Community Knowledge, Perceptions and Attitudes Regarding Buruli Ulcer in Bafia Health District, Centre Region-Cameroon
Abstract
Background
Buruli ulcer (BU), a neglected tropical disease, occurs in about thirty-three countries tropical countries world-wide. Misconceptions about BU leads to poor health-seeking behaviors. This study explored community knowledge, perceptions and attitudes regarding BU.
Methods
We conducted a cross-sectional household survey in selected communities of Bafia Health District, Centre region of Cameroon.
Results
We had 1,341 respondents aged 10–87 years and a mean age of 34.8±18.4yrs. About 53% were males, 50.1% were married, and majority were Christians. Some 30.1% had heard about and 21.1% knew someone with BU. Major sources of information on BU were: family members(29%), friends(21%) and school(14%).
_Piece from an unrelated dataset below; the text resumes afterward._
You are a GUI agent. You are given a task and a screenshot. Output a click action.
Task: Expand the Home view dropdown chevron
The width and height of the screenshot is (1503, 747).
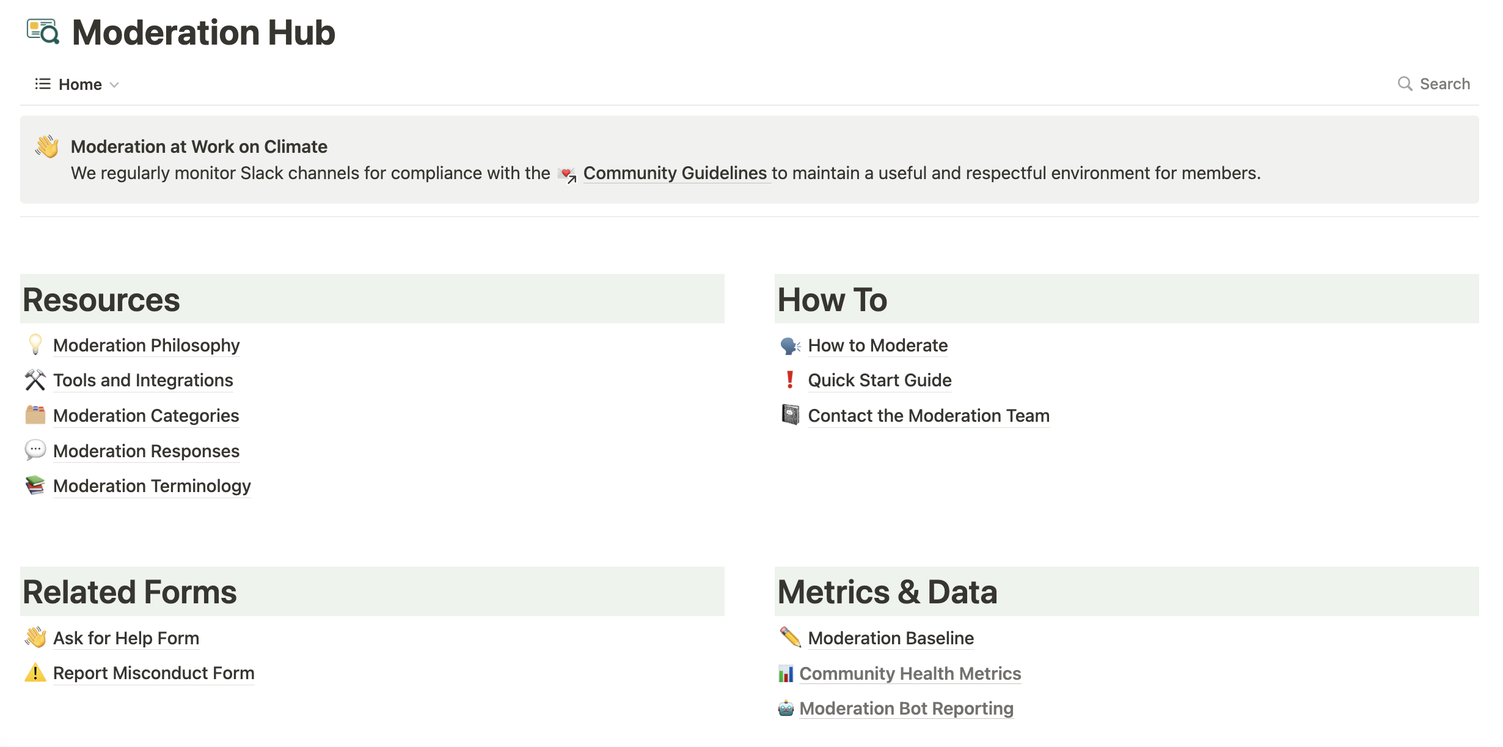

Only 17.2% of respondents correctly identified a manifestation of BU, and 2.3% knew BU its cause. A considerable proportion attributed BU to witchcraft(8%), poor hygiene(9.8%) and spontaneous occurrence(5.3%). Only 19.2% believed BU was curable, of whom 78.6% advised on health facilities, meanwhile 8.2% preferred traditional healers for treatment. Attitudes towards persons with BU (PWBU) were mostly negative as only 27.4% would show them respect, 19,5% would shake hands, and 16.4% would share the same plate with them. Additionally, only 17.3% approved their participation, and 14.1% and 12.2% respectively would allow their child to play with or marry a PWBU. Factors associated with positive attitudes included: having head about BU, knowing a PWBU, understanding that BU is curable and treatable in hospital, having attained at least secondary education. Negative attitudes were associated with beliefs that BU is caused by supernatural forces, poor hygiene, or living with a PWBU.
Conclusion
There was poor community knowledge and perceptions about BU in the BHD, which negatively influenced community attitudes towards PWBU. A community education intervention focusing on the natural occurrence, biological etiology, non-hereditary nature, the non-human-to-human transmission, and the curable nature of BU could improve upon the situation in BHD.
Author summary
Buruli Ulcer (BU), a neglected tropical disease, leads to soft-tissue destruction and physical deformities if not detected early and treated adequately. Poor community understanding and misconceptions leads to poor health-seeking behaviours among victims. We explored community knowledge, perceptions and attitudes among 1341 participants in Bafia health district, centre region, Cameroon. Our respondents were not familiar and had poor knowledge as well as erroneous perceptions regarding BU. as less than 1/3rd had heard, and less than a quarter knew someone with BU. Less than 1/5th knew the manifestation of BU, and as low as 2.3% knew the its cause, with many attributing BU to witchcraft, poor hygiene and spontaneous occurrence. Very few believed that BU is curable and treatable in health facilities. Attitudes towards PWBU were negative, as very few would shake hands, share the same plate, or allow their participation in community life. Drivers of negative attitudes were the beliefs that BU is caused by supernatural forces, poor hygiene, or living with a PWBU. A community education programmes on BU, focusing on its natural occurrence, the non-human-to-human transmission, and its curable nature, could improve upon community knowledge and attitudes regarding BU in Bafia health district.